Social & Emotional Development

An estimated 6–10 percent of all children develop serious emotional or personality problems at some point. These problems tend to fall into two groups: those characterized by symptoms of extreme anxiety, withdrawal, and fearfulness, on the one hand, and by disobedience, aggression, and destruction of property on the other. Give your child the opportunity to interact with other children and adults in an active environment. Example: mirrors, active play-pretend play games, etc…

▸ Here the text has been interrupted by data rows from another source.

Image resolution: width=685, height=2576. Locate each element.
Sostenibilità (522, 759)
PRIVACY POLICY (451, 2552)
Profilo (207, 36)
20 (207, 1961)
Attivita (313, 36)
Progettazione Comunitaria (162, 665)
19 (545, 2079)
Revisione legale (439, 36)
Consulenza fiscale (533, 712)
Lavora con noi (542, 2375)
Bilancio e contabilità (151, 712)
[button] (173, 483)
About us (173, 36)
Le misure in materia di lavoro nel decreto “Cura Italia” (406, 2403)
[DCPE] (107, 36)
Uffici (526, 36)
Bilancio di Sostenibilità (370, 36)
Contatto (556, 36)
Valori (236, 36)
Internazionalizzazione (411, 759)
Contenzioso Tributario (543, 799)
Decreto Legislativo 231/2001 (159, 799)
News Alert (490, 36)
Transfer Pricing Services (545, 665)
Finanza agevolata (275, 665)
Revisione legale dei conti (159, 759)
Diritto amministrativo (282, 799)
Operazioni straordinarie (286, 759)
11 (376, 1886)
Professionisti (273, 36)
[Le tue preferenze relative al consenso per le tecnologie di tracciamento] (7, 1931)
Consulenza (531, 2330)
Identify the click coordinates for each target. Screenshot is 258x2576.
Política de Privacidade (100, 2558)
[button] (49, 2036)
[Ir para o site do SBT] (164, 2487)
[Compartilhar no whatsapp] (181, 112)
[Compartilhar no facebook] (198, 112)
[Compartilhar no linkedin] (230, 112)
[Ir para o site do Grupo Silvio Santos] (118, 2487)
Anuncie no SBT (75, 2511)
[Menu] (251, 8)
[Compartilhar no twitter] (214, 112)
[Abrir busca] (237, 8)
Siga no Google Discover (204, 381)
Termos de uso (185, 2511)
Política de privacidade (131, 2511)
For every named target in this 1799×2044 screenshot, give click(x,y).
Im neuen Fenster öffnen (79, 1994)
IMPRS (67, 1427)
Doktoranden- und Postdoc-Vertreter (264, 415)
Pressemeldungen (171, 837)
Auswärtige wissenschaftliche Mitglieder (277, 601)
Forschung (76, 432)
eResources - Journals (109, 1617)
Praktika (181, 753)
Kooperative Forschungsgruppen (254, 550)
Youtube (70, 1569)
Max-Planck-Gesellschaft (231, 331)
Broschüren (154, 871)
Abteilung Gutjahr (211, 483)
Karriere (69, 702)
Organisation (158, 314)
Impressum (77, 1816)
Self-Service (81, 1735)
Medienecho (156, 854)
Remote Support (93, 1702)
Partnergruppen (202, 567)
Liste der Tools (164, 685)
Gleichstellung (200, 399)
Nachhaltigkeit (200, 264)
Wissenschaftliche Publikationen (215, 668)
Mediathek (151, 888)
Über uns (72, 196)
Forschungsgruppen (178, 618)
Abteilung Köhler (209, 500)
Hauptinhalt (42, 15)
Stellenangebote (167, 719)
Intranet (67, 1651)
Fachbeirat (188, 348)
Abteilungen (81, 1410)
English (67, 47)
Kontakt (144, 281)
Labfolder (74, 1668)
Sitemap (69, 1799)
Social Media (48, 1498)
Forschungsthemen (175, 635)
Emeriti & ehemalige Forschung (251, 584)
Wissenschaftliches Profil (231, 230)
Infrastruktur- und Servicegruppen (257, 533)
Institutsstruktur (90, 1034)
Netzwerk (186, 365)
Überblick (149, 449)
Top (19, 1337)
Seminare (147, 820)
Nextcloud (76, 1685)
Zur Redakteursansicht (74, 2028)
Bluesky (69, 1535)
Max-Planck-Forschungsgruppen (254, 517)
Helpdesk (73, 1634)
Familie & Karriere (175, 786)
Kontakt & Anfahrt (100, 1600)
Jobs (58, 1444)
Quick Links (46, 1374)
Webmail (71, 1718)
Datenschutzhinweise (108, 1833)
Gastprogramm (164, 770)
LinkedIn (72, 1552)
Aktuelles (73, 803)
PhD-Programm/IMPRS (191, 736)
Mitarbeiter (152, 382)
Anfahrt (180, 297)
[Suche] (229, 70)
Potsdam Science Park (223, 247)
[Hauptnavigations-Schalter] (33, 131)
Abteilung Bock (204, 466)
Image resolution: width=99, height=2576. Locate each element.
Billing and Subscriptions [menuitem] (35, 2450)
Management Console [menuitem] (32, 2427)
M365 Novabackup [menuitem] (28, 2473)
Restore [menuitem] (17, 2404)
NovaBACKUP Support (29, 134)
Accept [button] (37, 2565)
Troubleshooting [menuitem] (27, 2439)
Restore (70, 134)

Language Linguistic Development

Many definitions of language have been proposed. Words are combined into sentences, this combination answering to that of ideas into thoughts.” Literacy is the key; educators will engage your child in reading and conversations. Example: Language videos and books

Fine Motor Development

Fine motor skills can be defined as small muscle movements: those that occur in the finger, in coordination with the eyes. Teaching fine motor skills requires patience and understanding. Fine motor skills won't develop right away, but with time and practice. All fine motor activities are built upon four important skills. They are grasping objects, reaching out to objects, releasing objects deliberately, and turning the wrist in various directions. The term “skill” denotes a movement that is reasonably complex and the execution of which requires at least a minimal amount of practice. Children benefit from activities that help achieve gross and fine motor control. The following are some activity ideas that can be used in the classroom environment:
• Puzzles with small pieces
• Peg board games
• Painting, drawing, cutting
• Stringing and lacing activities
• Construction and building sets like Bristle Blocks and
• Buttons, snaps, tying, and other fasteners

Gross Motor Development

Gross Motor skills involve the larger muscles in the arms, legs and torso. Gross motor activities include walking, running, throwing, lifting, kicking, etc. These skills also relate to body awareness, reaction speed, balance and strength. Gross motor development gives your child the ability to move in a variety of ways, the ability to control their body and helps promote your child's self-esteem. Different gross motor activities make multiple demands beyond muscle movements.
The following are some activity ideas that can be used in the classroom environment:
1. Walk on toes, heels, toes pointed in or out,
2. Animal walks - inch worm, crab walk, bear walk, bunny hop, frog leap, and elephant walk,
3. Kickball, balloon volleyball, basketball,
4. Playground - swings, slides, monkey bars, tire swing,
5. Jumping and hopping patterns - i.e. around obstacles, over things, jumping jacks, and snow angels.